Chaim Soutine (1893-1943)
Chaim Soutine (1893-1943)

La montée de Cagnes

細節
Chaim Soutine (1893-1943)
La montée de Cagnes
signed 'Soutine' (lower left)
oil on canvas
21 5/8 x 15 1/8 in. (54.9 x 38.3 cm.)
Painted in 1923-1924
來源
Henri Bing, Paris.
M. Sabourand, Paris.
Anon. sale, Palais Gallièra, Paris, 10 June 1970, lot 122bis.
Galerie Jean Tiroche, Paris.
Acquired from the above by the present owner, circa 1975.
出版
P. Courthion, Soutine, peintre du déchirant, Lausanne, 1972, p. 229, no. 229E (illustrated).
展覽
Paris, Maison de la Pensée Française, Soutine 1894-1943, March-April 1956, no. 22.
Paris, Galerie Charpentier, Cent tableaux de Soutine, 1959, no. 61.

拍品專文

This painting will be included in the forthcoming new edition of the Chaim Soutine catalogue raisonné currently being prepared by Maurice Tuchman and Esti Dunow.
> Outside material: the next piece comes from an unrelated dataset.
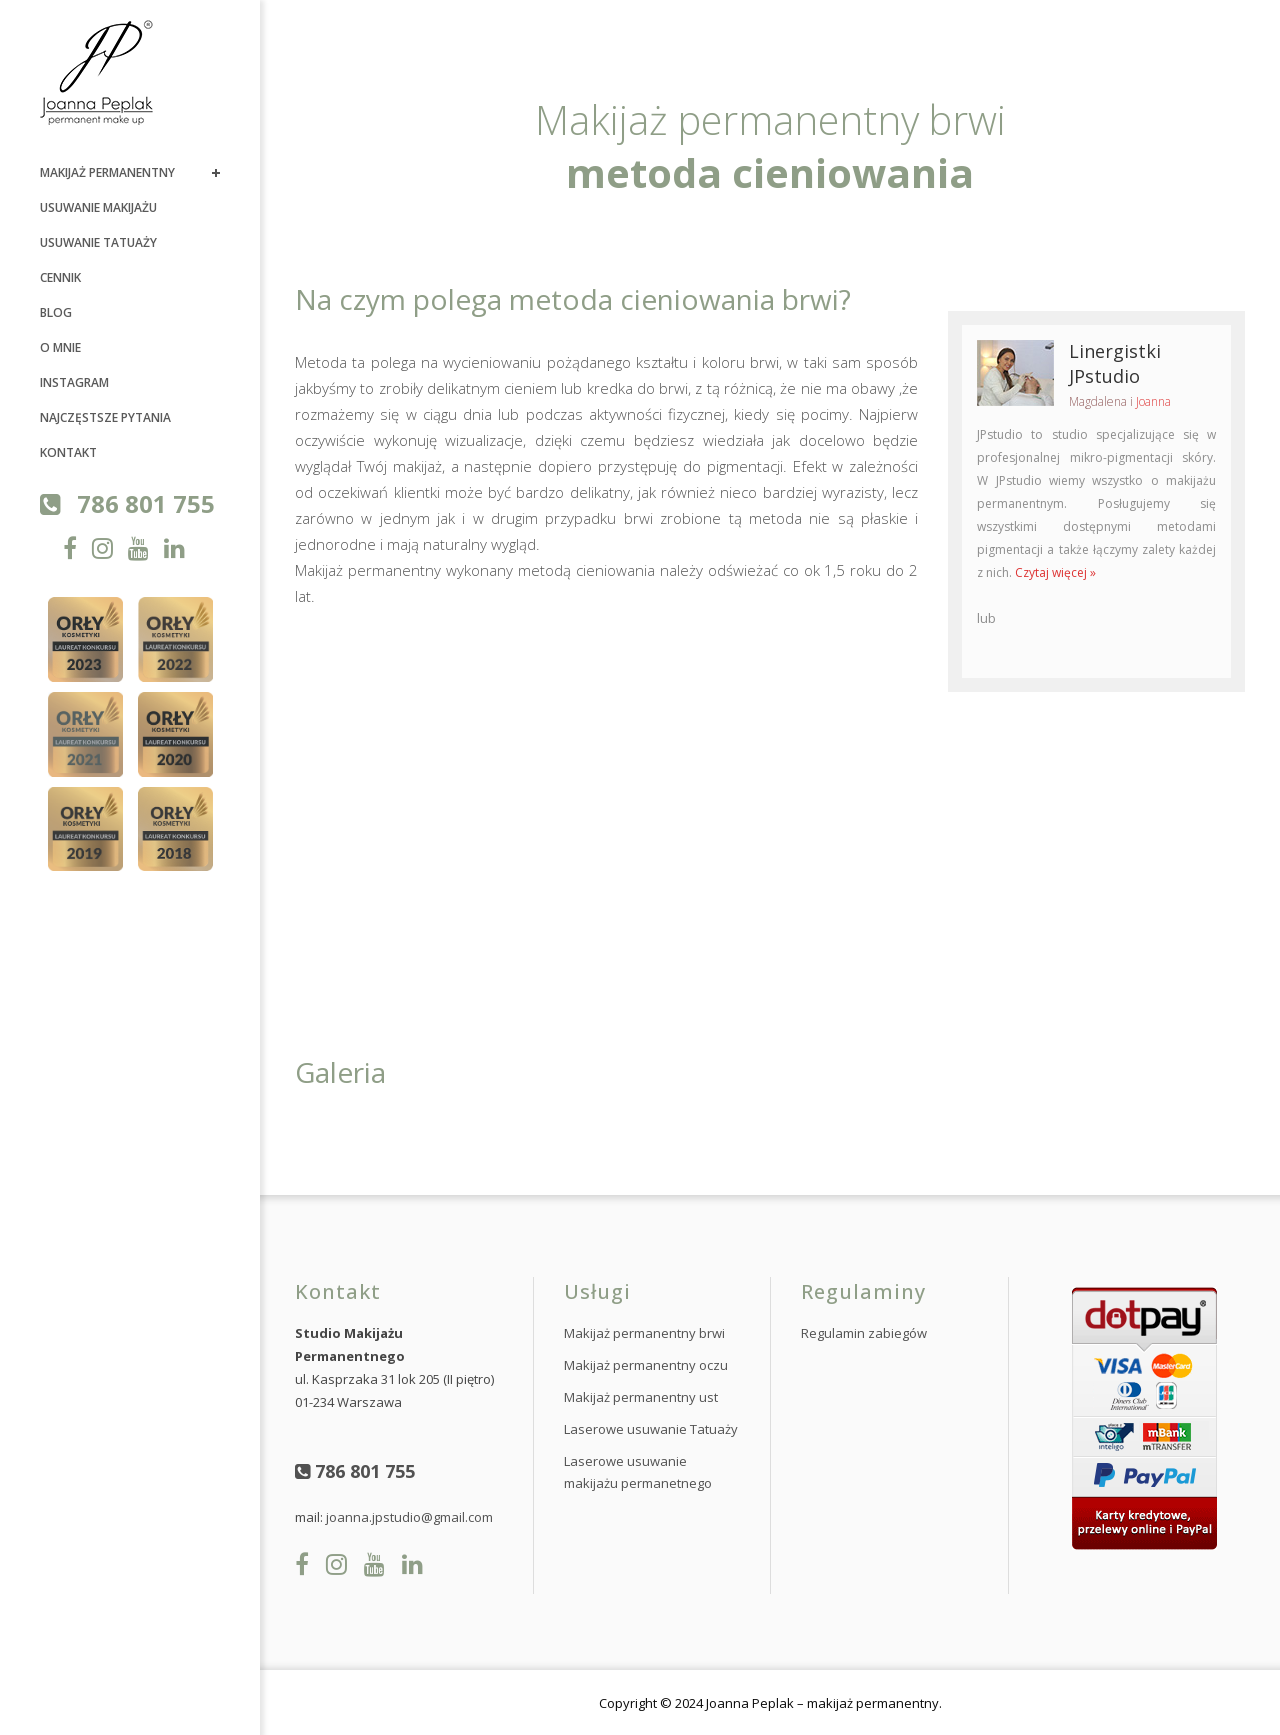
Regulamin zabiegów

Soutine first visited the French seaside resort of Cagnes-sur-Mer in 1919, and returned there often between 1922 and 1925. The artist's soujourns to Cagnes gave way to one of the most important periods in his artistic career, during which he painted some of his most compelling landscapes of an area which initially he could not endure. "I'd like to leave Cagnes," he wrote to his friend and dealer Léopold Zbrowski upon his arrival in this peaceful town on the Côte d'Azur. "I can't stand the landscape. I even went for a few days to Cap Martin, for I thought of settling there. I didn't like it. So I'm back in Cagnes against my will" (quoted in M. Castaing and J. Leymarie, Soutine, London, 1965, p. 26).

Hoping that Soutine would find happiness and artistic fulfillment outside of Paris, Zbrowski had sent the artist to Céret in the Midi during the final year of World War I. The works executed during his time in the Pyrénées were marked by a significant sense of claustrophia, the paint applied in a tempestuous and violent manner. By the time of his visits to Cagnes, however, the agitated brushstrokes of the Céret period had given way to clarity, balance, and near-symmetry of composition. Soutine's palette became more luminous, a change which was no doubt due to the influence of the Mediterranean climate. The artist eschewed the darkness and tension of his previous works in favor of dazzling sunlight and shimmering highlights, particularly visible in the winding steps and the sunlight glinting through the foliage in the present composition.

The opening up of the space is reiterated by the frequent inclusion of a form that visually and literally (a road or steps) invites us to enter. This accessibility is diametrically opposed to the claustrophobic sensation generated by the Céret paintings of finding ourselves already inside the landscape. Greater atmospheric breadth and luminosity, a brighter palette of increasingly pastel-like colours, and a reduced sense of scale (note the little figures on all the roads) all contribute to this sense of expansion. They also introduce a note of playfulness, in contrast to the seriousness of Céret (M. Tuchman, E. Dunow and K. Perls, Chaïm Soutine, Catalogue raisonné, Cologne, 1993, vol. I, p. 980).

Soutine himself considered the time he spent in Cagnes to represent a turning point in his oeuvre, preferring the airiness and exuberance of the Cagnes pictures to the jumbled, twisted landscapes of Céret. He would often try to buy back the paintings that he had produced before his time in the south of France, particularly those from the Céret period, in order to destroy them. The date of the present work is particularly notable, as 1923 marked an essential turning point in the artist's career. After encountering works by Soutine in the home of his friend Paul Guillaume, American collector Albert Barnes began to collect the artist's work in bulk, promoting him to collectors in both the United States and Europe and assuring his financial stability for the rest of his career.